• Data listing

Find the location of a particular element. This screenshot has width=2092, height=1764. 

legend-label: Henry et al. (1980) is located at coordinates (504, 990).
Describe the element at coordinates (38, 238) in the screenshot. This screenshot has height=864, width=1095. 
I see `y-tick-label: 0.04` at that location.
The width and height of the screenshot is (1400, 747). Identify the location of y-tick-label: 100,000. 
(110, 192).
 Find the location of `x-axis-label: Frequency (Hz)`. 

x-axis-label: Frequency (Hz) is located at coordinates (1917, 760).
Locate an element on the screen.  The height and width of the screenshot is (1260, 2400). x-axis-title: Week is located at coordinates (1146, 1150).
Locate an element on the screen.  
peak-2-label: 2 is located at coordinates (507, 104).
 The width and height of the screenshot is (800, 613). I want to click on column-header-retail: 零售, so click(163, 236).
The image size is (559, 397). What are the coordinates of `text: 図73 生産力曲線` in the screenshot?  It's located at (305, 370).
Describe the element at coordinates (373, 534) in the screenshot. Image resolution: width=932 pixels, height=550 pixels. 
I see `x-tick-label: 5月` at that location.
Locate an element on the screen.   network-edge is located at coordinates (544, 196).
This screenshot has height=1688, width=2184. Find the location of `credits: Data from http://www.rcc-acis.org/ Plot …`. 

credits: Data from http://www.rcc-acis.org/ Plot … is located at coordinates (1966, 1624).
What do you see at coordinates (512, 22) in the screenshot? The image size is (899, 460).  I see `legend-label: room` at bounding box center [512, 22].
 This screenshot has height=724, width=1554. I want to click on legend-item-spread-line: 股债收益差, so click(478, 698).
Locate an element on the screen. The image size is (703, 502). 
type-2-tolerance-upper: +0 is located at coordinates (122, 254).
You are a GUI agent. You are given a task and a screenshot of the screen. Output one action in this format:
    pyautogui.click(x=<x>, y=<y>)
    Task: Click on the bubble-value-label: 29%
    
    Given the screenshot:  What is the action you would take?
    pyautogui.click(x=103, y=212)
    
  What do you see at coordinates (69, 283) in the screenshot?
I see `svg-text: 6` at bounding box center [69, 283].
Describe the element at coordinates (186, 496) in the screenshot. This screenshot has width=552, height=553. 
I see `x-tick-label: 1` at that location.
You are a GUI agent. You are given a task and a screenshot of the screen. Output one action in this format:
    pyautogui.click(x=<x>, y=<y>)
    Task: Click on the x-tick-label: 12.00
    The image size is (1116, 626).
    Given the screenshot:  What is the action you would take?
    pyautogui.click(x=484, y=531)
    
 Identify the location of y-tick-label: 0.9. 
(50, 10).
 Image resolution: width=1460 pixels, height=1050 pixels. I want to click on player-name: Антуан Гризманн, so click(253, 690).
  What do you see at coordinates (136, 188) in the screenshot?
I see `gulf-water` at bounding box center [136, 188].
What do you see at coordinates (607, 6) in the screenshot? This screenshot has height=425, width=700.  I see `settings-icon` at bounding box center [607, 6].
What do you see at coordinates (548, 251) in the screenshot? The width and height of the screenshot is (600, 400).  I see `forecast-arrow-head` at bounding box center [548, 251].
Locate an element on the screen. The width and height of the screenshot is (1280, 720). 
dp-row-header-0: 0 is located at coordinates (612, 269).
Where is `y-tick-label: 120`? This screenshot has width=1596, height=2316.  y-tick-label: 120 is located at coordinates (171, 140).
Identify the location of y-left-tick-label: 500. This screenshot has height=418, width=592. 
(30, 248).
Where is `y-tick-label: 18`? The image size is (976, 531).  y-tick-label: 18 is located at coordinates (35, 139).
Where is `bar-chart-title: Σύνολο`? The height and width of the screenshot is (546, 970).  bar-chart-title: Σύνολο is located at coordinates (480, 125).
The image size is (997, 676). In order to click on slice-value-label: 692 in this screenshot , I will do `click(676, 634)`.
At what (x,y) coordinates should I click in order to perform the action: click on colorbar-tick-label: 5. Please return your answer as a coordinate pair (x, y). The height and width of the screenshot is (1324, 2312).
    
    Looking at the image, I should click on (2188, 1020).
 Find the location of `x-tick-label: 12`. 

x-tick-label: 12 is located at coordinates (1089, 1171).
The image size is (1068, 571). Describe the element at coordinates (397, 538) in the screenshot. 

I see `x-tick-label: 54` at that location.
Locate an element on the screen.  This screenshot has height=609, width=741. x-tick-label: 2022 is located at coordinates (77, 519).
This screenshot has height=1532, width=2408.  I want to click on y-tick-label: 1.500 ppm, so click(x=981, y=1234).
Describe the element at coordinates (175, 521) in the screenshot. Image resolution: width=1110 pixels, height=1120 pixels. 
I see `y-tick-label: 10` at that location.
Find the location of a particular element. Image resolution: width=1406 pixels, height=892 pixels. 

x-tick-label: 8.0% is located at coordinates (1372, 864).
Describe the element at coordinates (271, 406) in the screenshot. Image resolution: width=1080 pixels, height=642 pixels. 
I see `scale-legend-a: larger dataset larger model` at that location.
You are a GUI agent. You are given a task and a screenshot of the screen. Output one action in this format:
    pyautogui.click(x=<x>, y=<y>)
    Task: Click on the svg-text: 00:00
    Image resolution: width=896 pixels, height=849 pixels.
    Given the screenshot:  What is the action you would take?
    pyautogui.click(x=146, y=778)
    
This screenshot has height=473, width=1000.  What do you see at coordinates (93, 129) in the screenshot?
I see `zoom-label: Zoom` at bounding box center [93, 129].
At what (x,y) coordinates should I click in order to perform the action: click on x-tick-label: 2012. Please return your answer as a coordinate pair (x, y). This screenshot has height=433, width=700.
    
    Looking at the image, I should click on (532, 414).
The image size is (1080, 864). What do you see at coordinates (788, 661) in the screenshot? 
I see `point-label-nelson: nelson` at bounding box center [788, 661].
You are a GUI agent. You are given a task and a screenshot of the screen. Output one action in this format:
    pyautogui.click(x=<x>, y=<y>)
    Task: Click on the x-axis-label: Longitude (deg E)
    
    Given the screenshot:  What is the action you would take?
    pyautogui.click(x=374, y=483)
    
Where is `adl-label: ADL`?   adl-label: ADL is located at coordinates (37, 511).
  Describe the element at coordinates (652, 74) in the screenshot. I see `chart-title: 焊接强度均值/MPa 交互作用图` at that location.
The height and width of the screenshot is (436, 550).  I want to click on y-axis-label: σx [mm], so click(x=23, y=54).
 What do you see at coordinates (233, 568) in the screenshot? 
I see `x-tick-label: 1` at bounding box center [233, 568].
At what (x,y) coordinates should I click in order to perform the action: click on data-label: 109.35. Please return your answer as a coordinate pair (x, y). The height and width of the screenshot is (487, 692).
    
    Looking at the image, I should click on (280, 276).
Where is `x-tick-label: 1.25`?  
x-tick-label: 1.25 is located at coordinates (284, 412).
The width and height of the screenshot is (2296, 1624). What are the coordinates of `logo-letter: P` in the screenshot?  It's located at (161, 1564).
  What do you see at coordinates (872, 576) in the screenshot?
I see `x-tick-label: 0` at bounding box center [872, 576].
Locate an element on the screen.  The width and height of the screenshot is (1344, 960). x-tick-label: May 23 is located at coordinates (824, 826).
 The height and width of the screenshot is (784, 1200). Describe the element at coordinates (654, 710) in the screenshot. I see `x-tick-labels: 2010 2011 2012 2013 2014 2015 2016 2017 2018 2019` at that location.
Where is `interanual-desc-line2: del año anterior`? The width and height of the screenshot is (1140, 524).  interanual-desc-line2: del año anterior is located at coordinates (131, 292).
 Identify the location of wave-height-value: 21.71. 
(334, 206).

• Requirement
Format the material above as a numbered list, leaving out the blank lines.

• Response
1. Find the location of a particular element. This screenshot has width=2092, height=1764. 
2. legend-label: Henry et al. (1980) is located at coordinates (504, 990).
3. Describe the element at coordinates (38, 238) in the screenshot. This screenshot has height=864, width=1095. 
4. I see `y-tick-label: 0.04` at that location.
5. The width and height of the screenshot is (1400, 747). Identify the location of y-tick-label: 100,000. 
6. (110, 192).
7.  Find the location of `x-axis-label: Frequency (Hz)`. 
8. x-axis-label: Frequency (Hz) is located at coordinates (1917, 760).
9. Locate an element on the screen.  The height and width of the screenshot is (1260, 2400). x-axis-title: Week is located at coordinates (1146, 1150).
10. Locate an element on the screen.  
11. peak-2-label: 2 is located at coordinates (507, 104).
12.  The width and height of the screenshot is (800, 613). I want to click on column-header-retail: 零售, so click(163, 236).
13. The image size is (559, 397). What are the coordinates of `text: 図73 生産力曲線` in the screenshot?  It's located at (305, 370).
14. Describe the element at coordinates (373, 534) in the screenshot. Image resolution: width=932 pixels, height=550 pixels. 
15. I see `x-tick-label: 5月` at that location.
16. Locate an element on the screen.   network-edge is located at coordinates (544, 196).
17. This screenshot has height=1688, width=2184. Find the location of `credits: Data from http://www.rcc-acis.org/ Plot …`. 
18. credits: Data from http://www.rcc-acis.org/ Plot … is located at coordinates (1966, 1624).
19. What do you see at coordinates (512, 22) in the screenshot? The image size is (899, 460).  I see `legend-label: room` at bounding box center [512, 22].
20.  This screenshot has height=724, width=1554. I want to click on legend-item-spread-line: 股债收益差, so click(478, 698).
21. Locate an element on the screen. The image size is (703, 502). 
22. type-2-tolerance-upper: +0 is located at coordinates (122, 254).
23. You are a GUI agent. You are given a task and a screenshot of the screen. Output one action in this format:
24.     pyautogui.click(x=<x>, y=<y>)
25.     Task: Click on the bubble-value-label: 29%
26.     Given the screenshot:  What is the action you would take?
27.     pyautogui.click(x=103, y=212)
28.   What do you see at coordinates (69, 283) in the screenshot?
29. I see `svg-text: 6` at bounding box center [69, 283].
30. Describe the element at coordinates (186, 496) in the screenshot. This screenshot has width=552, height=553. 
31. I see `x-tick-label: 1` at that location.
32. You are a GUI agent. You are given a task and a screenshot of the screen. Output one action in this format:
33.     pyautogui.click(x=<x>, y=<y>)
34.     Task: Click on the x-tick-label: 12.00
35.     The image size is (1116, 626).
36.     Given the screenshot:  What is the action you would take?
37.     pyautogui.click(x=484, y=531)
38.  Identify the location of y-tick-label: 0.9. 
39. (50, 10).
40.  Image resolution: width=1460 pixels, height=1050 pixels. I want to click on player-name: Антуан Гризманн, so click(253, 690).
41.   What do you see at coordinates (136, 188) in the screenshot?
42. I see `gulf-water` at bounding box center [136, 188].
43. What do you see at coordinates (607, 6) in the screenshot? This screenshot has height=425, width=700.  I see `settings-icon` at bounding box center [607, 6].
44. What do you see at coordinates (548, 251) in the screenshot? The width and height of the screenshot is (600, 400).  I see `forecast-arrow-head` at bounding box center [548, 251].
45. Locate an element on the screen. The width and height of the screenshot is (1280, 720). 
46. dp-row-header-0: 0 is located at coordinates (612, 269).
47. Where is `y-tick-label: 120`? This screenshot has width=1596, height=2316.  y-tick-label: 120 is located at coordinates (171, 140).
48. Identify the location of y-left-tick-label: 500. This screenshot has height=418, width=592. 
49. (30, 248).
50. Where is `y-tick-label: 18`? The image size is (976, 531).  y-tick-label: 18 is located at coordinates (35, 139).
51. Where is `bar-chart-title: Σύνολο`? The height and width of the screenshot is (546, 970).  bar-chart-title: Σύνολο is located at coordinates (480, 125).
52. The image size is (997, 676). In order to click on slice-value-label: 692 in this screenshot , I will do `click(676, 634)`.
53. At what (x,y) coordinates should I click in order to perform the action: click on colorbar-tick-label: 5. Please return your answer as a coordinate pair (x, y). The height and width of the screenshot is (1324, 2312).
54.     Looking at the image, I should click on (2188, 1020).
55.  Find the location of `x-tick-label: 12`. 
56. x-tick-label: 12 is located at coordinates (1089, 1171).
57. The image size is (1068, 571). Describe the element at coordinates (397, 538) in the screenshot. 
58. I see `x-tick-label: 54` at that location.
59. Locate an element on the screen.  This screenshot has height=609, width=741. x-tick-label: 2022 is located at coordinates (77, 519).
60. This screenshot has height=1532, width=2408.  I want to click on y-tick-label: 1.500 ppm, so click(x=981, y=1234).
61. Describe the element at coordinates (175, 521) in the screenshot. Image resolution: width=1110 pixels, height=1120 pixels. 
62. I see `y-tick-label: 10` at that location.
63. Find the location of a particular element. Image resolution: width=1406 pixels, height=892 pixels. 
64. x-tick-label: 8.0% is located at coordinates (1372, 864).
65. Describe the element at coordinates (271, 406) in the screenshot. Image resolution: width=1080 pixels, height=642 pixels. 
66. I see `scale-legend-a: larger dataset larger model` at that location.
67. You are a GUI agent. You are given a task and a screenshot of the screen. Output one action in this format:
68.     pyautogui.click(x=<x>, y=<y>)
69.     Task: Click on the svg-text: 00:00
70.     Image resolution: width=896 pixels, height=849 pixels.
71.     Given the screenshot:  What is the action you would take?
72.     pyautogui.click(x=146, y=778)
73. This screenshot has height=473, width=1000.  What do you see at coordinates (93, 129) in the screenshot?
74. I see `zoom-label: Zoom` at bounding box center [93, 129].
75. At what (x,y) coordinates should I click in order to perform the action: click on x-tick-label: 2012. Please return your answer as a coordinate pair (x, y). This screenshot has height=433, width=700.
76.     Looking at the image, I should click on (532, 414).
77. The image size is (1080, 864). What do you see at coordinates (788, 661) in the screenshot? 
78. I see `point-label-nelson: nelson` at bounding box center [788, 661].
79. You are a GUI agent. You are given a task and a screenshot of the screen. Output one action in this format:
80.     pyautogui.click(x=<x>, y=<y>)
81.     Task: Click on the x-axis-label: Longitude (deg E)
82.     Given the screenshot:  What is the action you would take?
83.     pyautogui.click(x=374, y=483)
84. Where is `adl-label: ADL`?   adl-label: ADL is located at coordinates (37, 511).
85.   Describe the element at coordinates (652, 74) in the screenshot. I see `chart-title: 焊接强度均值/MPa 交互作用图` at that location.
86. The height and width of the screenshot is (436, 550).  I want to click on y-axis-label: σx [mm], so click(x=23, y=54).
87.  What do you see at coordinates (233, 568) in the screenshot? 
88. I see `x-tick-label: 1` at bounding box center [233, 568].
89. At what (x,y) coordinates should I click in order to perform the action: click on data-label: 109.35. Please return your answer as a coordinate pair (x, y). The height and width of the screenshot is (487, 692).
90.     Looking at the image, I should click on (280, 276).
91. Where is `x-tick-label: 1.25`?  
92. x-tick-label: 1.25 is located at coordinates (284, 412).
93. The width and height of the screenshot is (2296, 1624). What are the coordinates of `logo-letter: P` in the screenshot?  It's located at (161, 1564).
94.   What do you see at coordinates (872, 576) in the screenshot?
95. I see `x-tick-label: 0` at bounding box center [872, 576].
96. Locate an element on the screen.  The width and height of the screenshot is (1344, 960). x-tick-label: May 23 is located at coordinates (824, 826).
97.  The height and width of the screenshot is (784, 1200). Describe the element at coordinates (654, 710) in the screenshot. I see `x-tick-labels: 2010 2011 2012 2013 2014 2015 2016 2017 2018 2019` at that location.
98. Where is `interanual-desc-line2: del año anterior`? The width and height of the screenshot is (1140, 524).  interanual-desc-line2: del año anterior is located at coordinates (131, 292).
99.  Identify the location of wave-height-value: 21.71. 
100. (334, 206).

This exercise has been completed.